Although sometimes referred to as a mash-up or electroclash club, Averill believes Backlash touches on a number of different styles, and on any given week, the soundtrack flits from Italo classics and fey Kompakt techno to eighties classics by Talk Talk, The Pet Shop Boys and Depeche Mode. It’s no surprise that Backlash has serially irreverent guest DJs like Optimo and Jacque Le Cont or that Averill hopes Backlash eventually gains the international status of Optimo’s eponymous Glasgow night. “I want it to become an institution,” he hopes.

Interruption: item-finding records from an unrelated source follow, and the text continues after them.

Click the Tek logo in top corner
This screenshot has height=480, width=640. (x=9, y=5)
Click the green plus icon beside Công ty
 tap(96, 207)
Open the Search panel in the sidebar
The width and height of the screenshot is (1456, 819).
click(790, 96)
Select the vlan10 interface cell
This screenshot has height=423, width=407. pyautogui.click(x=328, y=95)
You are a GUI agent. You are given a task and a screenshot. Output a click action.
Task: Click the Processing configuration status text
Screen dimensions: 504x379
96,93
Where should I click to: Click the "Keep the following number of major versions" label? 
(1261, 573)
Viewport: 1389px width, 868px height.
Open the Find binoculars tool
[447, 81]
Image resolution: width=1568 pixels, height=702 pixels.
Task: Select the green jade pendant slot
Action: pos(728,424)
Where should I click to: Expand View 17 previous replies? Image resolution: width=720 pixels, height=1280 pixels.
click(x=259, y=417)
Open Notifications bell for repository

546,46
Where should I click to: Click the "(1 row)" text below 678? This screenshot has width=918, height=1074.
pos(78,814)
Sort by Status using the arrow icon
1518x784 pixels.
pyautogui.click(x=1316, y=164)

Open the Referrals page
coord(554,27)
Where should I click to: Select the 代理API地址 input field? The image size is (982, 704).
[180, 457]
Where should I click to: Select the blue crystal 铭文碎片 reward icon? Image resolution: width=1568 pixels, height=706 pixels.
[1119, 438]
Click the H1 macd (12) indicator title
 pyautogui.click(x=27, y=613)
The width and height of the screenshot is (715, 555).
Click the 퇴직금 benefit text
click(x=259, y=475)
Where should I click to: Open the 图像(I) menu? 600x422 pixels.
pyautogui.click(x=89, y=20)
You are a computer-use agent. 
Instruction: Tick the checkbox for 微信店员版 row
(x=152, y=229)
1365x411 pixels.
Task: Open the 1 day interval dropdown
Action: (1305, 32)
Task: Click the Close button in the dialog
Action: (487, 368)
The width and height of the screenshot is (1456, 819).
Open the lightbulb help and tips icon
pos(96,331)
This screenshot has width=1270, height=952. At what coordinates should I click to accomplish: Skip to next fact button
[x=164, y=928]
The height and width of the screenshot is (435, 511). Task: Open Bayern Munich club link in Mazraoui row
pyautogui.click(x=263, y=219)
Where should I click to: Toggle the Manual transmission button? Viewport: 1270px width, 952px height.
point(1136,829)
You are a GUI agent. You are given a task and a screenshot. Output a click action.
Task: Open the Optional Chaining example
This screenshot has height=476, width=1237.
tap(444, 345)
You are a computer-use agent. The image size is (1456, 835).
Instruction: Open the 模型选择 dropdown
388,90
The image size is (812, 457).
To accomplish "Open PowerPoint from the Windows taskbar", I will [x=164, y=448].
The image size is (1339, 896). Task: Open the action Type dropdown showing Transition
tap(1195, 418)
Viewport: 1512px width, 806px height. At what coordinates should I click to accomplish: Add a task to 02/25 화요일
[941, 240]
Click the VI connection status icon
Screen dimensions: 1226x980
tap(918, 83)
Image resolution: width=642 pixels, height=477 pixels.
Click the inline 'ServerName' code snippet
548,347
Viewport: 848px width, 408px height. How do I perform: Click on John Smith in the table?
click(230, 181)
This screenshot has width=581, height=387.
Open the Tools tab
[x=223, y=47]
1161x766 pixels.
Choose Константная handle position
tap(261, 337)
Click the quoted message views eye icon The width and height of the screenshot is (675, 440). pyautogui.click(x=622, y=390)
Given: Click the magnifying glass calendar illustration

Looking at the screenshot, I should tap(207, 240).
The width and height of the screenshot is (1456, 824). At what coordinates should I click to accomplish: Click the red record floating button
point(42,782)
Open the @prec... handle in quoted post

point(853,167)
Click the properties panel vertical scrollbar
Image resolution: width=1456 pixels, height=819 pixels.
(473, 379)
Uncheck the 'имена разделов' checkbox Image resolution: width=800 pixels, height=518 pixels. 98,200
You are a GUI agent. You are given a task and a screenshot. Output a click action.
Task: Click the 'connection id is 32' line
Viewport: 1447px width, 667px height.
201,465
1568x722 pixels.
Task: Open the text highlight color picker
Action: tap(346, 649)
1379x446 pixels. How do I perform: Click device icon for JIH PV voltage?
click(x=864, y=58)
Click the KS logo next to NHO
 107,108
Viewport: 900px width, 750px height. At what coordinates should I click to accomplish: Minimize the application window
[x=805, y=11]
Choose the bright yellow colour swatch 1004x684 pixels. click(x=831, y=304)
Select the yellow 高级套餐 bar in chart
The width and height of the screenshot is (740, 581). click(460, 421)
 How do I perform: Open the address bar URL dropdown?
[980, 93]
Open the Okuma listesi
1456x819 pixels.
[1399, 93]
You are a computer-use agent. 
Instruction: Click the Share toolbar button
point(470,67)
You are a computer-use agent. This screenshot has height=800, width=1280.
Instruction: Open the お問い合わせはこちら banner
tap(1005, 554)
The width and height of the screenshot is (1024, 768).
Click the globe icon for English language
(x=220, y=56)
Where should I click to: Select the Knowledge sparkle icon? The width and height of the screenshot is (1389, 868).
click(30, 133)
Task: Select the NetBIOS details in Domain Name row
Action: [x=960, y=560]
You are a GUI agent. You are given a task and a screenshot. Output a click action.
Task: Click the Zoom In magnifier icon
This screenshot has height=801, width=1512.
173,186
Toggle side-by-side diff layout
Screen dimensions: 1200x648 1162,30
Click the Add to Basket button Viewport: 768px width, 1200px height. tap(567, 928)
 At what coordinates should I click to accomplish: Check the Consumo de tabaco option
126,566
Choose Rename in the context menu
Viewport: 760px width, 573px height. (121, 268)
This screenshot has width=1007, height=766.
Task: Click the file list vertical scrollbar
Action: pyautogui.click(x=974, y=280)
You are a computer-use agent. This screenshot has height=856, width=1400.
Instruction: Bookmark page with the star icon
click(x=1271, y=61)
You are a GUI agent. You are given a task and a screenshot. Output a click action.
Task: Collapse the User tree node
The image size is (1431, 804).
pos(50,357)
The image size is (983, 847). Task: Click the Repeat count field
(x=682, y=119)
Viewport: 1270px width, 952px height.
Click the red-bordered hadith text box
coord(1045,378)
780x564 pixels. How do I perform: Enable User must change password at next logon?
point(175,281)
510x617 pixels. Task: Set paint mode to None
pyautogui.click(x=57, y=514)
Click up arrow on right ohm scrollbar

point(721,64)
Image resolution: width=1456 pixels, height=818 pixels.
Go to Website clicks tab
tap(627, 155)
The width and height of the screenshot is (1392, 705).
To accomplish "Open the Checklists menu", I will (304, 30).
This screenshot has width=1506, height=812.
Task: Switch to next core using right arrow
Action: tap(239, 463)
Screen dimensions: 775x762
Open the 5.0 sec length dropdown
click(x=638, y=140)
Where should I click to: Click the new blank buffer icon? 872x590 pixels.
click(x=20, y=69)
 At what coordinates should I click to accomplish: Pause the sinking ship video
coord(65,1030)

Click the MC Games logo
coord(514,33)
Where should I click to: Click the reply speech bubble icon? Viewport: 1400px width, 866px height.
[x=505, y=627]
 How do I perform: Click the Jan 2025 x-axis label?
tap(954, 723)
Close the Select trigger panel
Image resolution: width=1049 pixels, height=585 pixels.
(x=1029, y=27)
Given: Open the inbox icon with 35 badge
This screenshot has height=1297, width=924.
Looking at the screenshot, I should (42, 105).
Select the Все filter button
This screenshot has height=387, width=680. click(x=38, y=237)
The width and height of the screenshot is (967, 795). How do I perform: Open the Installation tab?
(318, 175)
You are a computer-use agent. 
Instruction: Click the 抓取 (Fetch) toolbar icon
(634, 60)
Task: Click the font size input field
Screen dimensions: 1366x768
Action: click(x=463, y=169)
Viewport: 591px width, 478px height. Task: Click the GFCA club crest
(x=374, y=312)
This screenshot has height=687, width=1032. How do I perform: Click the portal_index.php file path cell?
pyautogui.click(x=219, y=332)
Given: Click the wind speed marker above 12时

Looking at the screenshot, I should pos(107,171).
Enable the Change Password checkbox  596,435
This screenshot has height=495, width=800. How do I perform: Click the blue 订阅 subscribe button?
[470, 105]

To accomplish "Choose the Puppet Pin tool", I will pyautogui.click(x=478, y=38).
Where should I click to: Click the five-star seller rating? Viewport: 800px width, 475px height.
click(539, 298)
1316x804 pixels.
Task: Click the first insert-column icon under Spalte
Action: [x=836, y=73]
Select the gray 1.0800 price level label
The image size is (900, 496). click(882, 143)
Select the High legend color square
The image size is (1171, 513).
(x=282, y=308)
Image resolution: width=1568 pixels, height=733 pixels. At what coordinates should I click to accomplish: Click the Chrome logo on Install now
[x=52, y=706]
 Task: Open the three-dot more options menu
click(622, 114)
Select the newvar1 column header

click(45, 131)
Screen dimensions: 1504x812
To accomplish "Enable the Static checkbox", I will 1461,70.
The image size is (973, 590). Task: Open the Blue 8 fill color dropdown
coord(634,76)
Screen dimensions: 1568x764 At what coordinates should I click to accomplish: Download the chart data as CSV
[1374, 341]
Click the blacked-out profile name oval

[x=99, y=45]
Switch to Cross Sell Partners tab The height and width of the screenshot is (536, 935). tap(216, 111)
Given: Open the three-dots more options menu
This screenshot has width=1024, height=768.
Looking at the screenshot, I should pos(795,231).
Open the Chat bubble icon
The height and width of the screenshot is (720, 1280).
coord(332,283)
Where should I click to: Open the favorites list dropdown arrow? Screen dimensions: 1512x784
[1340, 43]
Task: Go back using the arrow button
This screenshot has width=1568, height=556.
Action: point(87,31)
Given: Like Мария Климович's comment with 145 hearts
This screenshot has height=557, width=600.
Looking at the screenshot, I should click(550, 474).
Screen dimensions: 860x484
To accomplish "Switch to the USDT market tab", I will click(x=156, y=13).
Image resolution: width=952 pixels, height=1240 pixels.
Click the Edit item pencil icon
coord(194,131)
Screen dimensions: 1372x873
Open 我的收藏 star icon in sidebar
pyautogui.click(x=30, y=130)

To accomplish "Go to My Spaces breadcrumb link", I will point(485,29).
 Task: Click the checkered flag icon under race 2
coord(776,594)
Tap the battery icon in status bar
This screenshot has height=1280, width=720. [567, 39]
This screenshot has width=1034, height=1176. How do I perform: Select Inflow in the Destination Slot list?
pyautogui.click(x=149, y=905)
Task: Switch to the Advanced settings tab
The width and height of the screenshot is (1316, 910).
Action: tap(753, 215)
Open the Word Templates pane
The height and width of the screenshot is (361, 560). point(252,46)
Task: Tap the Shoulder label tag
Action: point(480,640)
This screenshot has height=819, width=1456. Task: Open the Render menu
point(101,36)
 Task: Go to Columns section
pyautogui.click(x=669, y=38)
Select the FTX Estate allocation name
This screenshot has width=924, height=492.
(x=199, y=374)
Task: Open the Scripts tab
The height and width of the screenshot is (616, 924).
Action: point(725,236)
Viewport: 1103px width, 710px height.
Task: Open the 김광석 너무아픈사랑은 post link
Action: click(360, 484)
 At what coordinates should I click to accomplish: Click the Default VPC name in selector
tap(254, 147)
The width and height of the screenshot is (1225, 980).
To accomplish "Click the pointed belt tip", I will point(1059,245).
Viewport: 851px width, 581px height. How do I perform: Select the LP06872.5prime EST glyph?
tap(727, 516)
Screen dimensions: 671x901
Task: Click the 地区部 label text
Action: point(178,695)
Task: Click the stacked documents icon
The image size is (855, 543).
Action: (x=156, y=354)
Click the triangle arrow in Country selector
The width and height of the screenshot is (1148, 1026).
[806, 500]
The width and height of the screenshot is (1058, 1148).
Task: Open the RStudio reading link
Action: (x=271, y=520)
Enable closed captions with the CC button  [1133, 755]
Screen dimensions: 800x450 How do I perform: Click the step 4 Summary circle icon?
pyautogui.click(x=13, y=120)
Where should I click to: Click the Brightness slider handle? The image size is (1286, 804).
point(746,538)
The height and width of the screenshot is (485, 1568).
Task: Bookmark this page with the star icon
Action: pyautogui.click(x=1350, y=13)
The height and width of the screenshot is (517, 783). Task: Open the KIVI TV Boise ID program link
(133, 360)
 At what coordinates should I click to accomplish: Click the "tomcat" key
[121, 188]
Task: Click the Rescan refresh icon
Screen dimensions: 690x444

Despite hosting one of the busiest tents at Electric Picnic, Bodytonic aren’t resting on their laurels. Although they launched a label a few years ago, the timing was wrong, coinciding with an industry-wide slump, but making and releasing music digitally is their biggest priority over the coming years. O’Shea says. “We’ve lots of other ideas, some that don’t involve music,” Trev adds. “We’re doing an e-magazine in 2006 and we’re also looking at multimedia projects. We’ve only done about 5% of what we set out to do, we’ve so much further to go.

“Two years ago we were putting on gigs in pubs to no one and now we’re hosting arenas at festivals. I could come out with some nonsense about how we’re different, but we’re doing nothing that a million other people haven’t done already, just doing it our own way. Maybe that’s what matters.”